Deshidratación, mitos y realidades

Siempre recomendamos beber mucha agua, quizá un vaso de agua en cada comida y otro vaso o más entre comidas. Si no se puede beber el agua natural (Lo cual es lo más recomendable) puede ser café o té sin azúcar (Pero no bebidas alcohólicas o bebidas endulzadas).

Empecemos con algunos datos acerca del agua.

  • El agua es la substancia más importante que consumimos.
  • Puedes sobrevivir hasta 2 meses sin comida, pero sin agua, sólo sobreviviríamos hasta 7 días.
  • El agua constituye un 75% del peso de un infante y 55% del peso de una persona adulta.

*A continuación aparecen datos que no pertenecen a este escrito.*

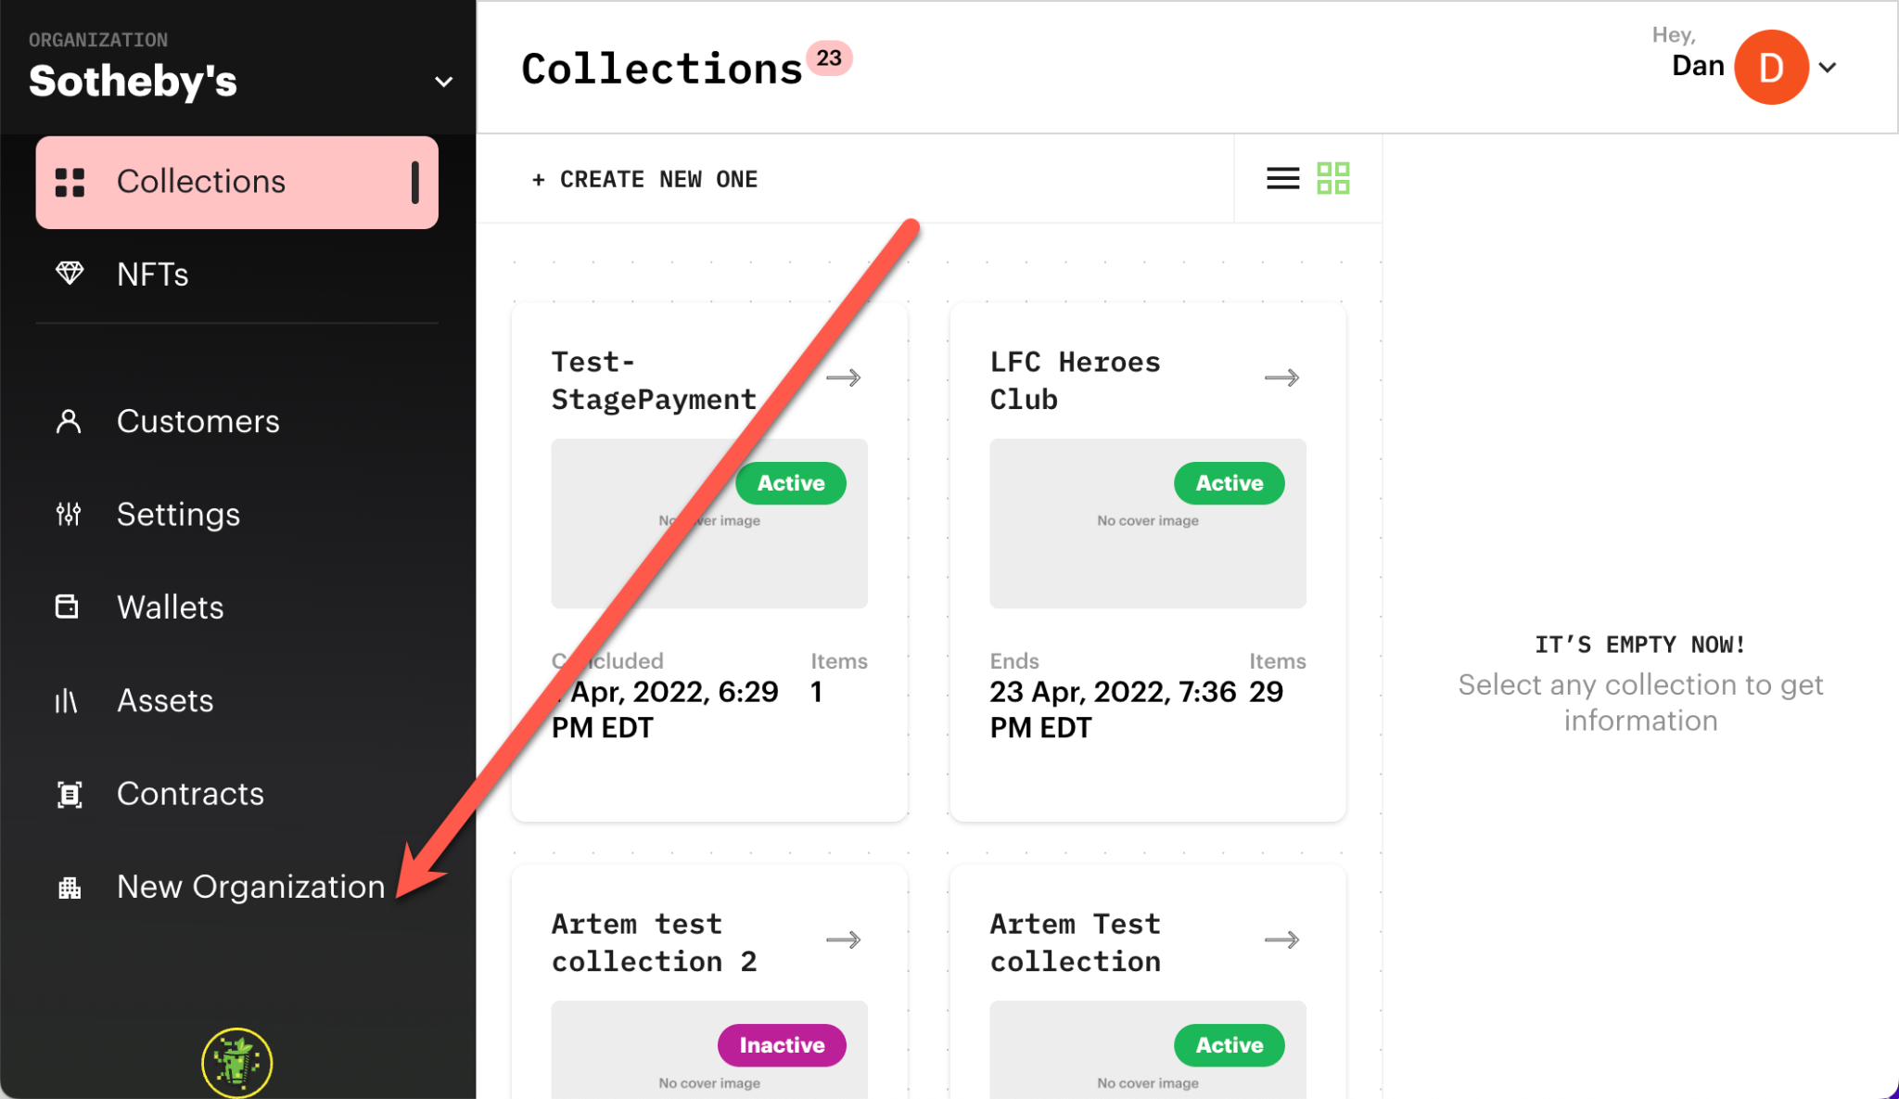Open Artem test collection 2 arrow
The width and height of the screenshot is (1899, 1099).
(x=843, y=939)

La células del cuerpo no funcionan sin agua, y el cuerpo humano ha evolucionado su sistema para controlar su necesidad de agua en una variedad de situaciones. En la mayoría de los casos, la sed es la señal más confiable de que se necesita más agua. El trabajo principal de los riñones es expulsar el agua suficiente para mantener las células hidratadas. Sin embargo, contrariamente al mito, el hecho de expulsar orina oscura no significa que estés deshidratado o tenga concentración por no haber tomado agua, la orina se puede teñir al consumir comidas como espárragos, moras y betabeles. 

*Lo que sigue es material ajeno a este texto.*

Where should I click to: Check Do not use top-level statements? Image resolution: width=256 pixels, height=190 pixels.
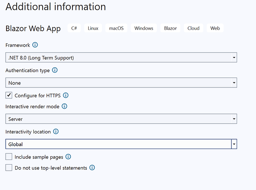tap(9, 168)
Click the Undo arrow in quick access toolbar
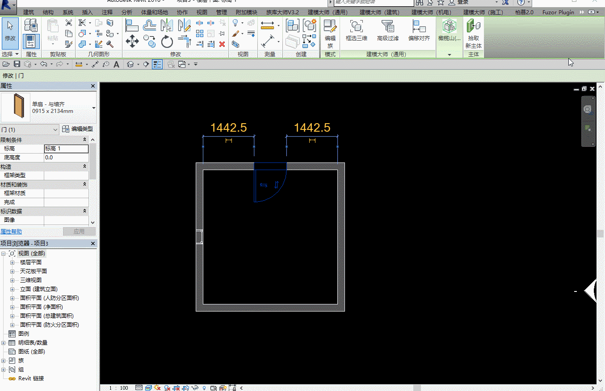 click(43, 64)
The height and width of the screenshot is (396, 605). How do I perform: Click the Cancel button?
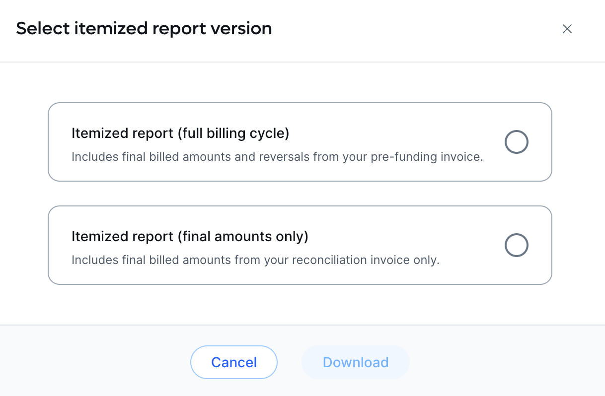coord(234,362)
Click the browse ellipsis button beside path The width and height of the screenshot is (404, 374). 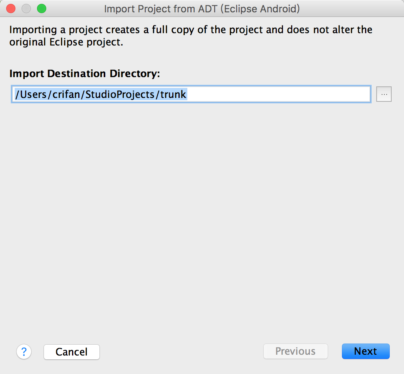(384, 94)
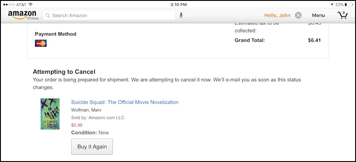Click the author name Wolfman, Marv
Viewport: 356px width, 162px height.
[x=86, y=110]
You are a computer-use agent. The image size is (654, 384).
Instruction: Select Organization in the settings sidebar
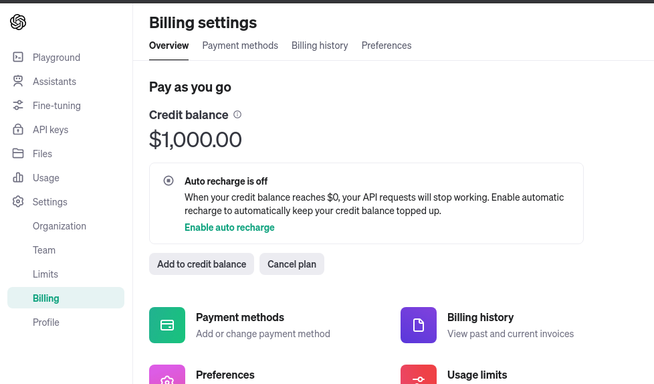coord(60,226)
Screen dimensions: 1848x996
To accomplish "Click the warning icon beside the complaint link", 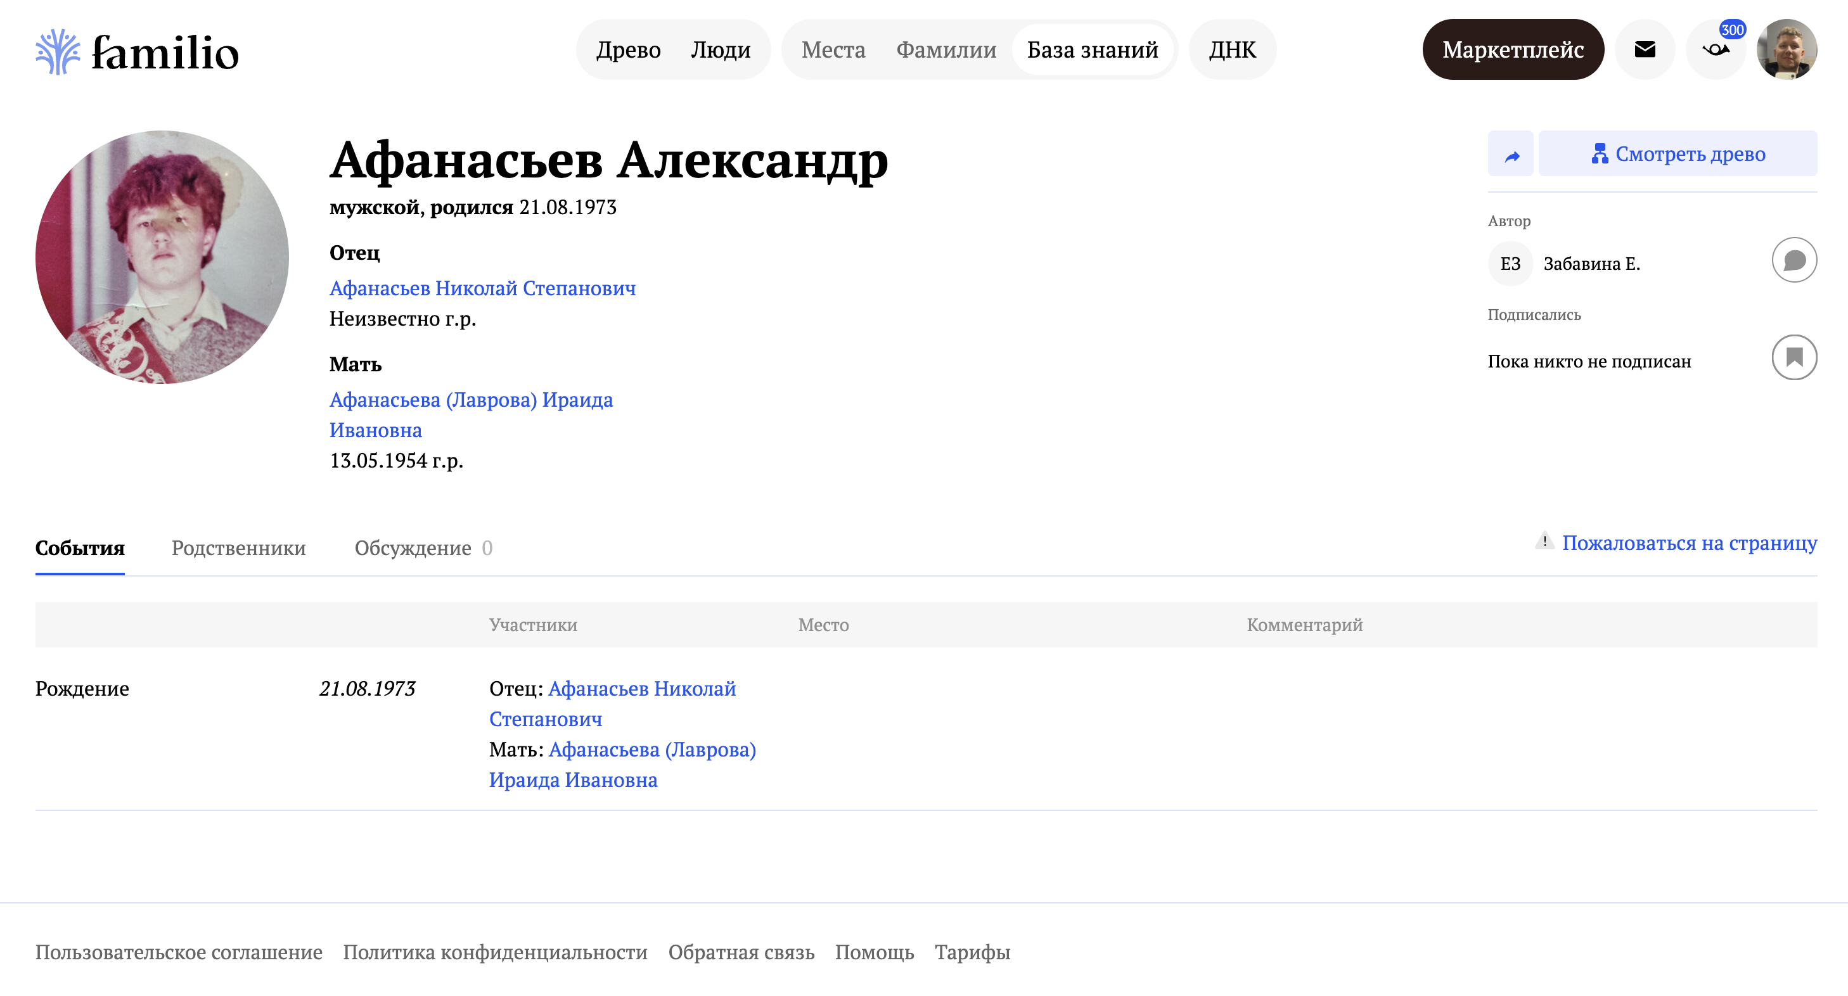I will (x=1545, y=541).
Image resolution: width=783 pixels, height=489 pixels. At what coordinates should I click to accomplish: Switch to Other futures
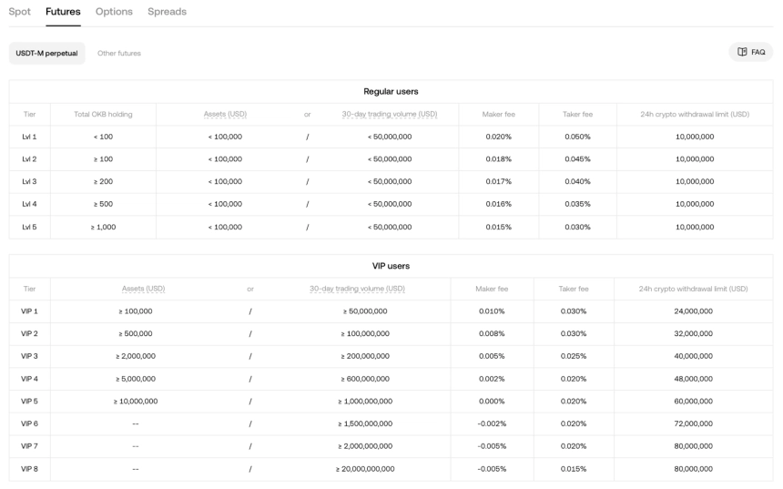click(x=119, y=53)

Otro mito popular es que el agua contribuye a humectar la piel, prevenir arrugas y dar brillo al rostro, tan solo con beber 8 vasos de agua al día. Beber mucha agua no mejora la piel de las personas que están bien hidratadas.

La buena hidratación protege contra las piedras en el riñón y hay evidencia de que evita la constipación y reduce el asma a causa del ejercicio. Además puede proteger de enfermedades vasculares como embolias, ritmo cardiaco elevado y de presión baja, el agua es especialmente importante en personas con diabetes.

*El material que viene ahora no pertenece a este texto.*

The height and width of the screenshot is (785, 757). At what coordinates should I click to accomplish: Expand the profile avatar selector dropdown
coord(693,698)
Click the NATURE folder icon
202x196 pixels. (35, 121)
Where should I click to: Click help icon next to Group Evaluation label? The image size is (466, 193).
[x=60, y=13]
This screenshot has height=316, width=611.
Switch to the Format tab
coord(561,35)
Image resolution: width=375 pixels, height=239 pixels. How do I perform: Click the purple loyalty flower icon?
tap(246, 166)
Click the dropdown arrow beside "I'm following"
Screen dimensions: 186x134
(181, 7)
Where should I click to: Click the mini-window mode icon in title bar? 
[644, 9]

Aunque la importancia del agua es vital, no hay una línea que establezca cuánta agua se necesita al día. La cantidad de agua es afectada depende de lo que las personas consuman, su peso y su nivel de actividad, inclusive el entorno donde viven.

El Instituto de Medicina de Carolina del Norte en EU, el cual da recomendaciones acerca de la cantidad de nutrientes que necesitamos, dice que el consumo adecuado de agua va desde los 700 mililitros, para recién nacidos, hasta 3.8 litros para mujeres durante el periodo de lactancia. Aún así dice que puede haber individuos que estén a niveles adecuados de hidratación con un consumo menor al que se mencionó. 

El Instituto también dice que toda clase de líquidos pueden contribuir a las necesidades de agua de una persona, incluyendo bebidas como té, café, jugos, refrescos y agua natural, así como la humedad que contienen alimentos como frutas, vegetales, sopas e inclusive carnes. De hecho, estima que la humedad de la comida cuenta alrededor de 20% del consumo típico de agua de una persona.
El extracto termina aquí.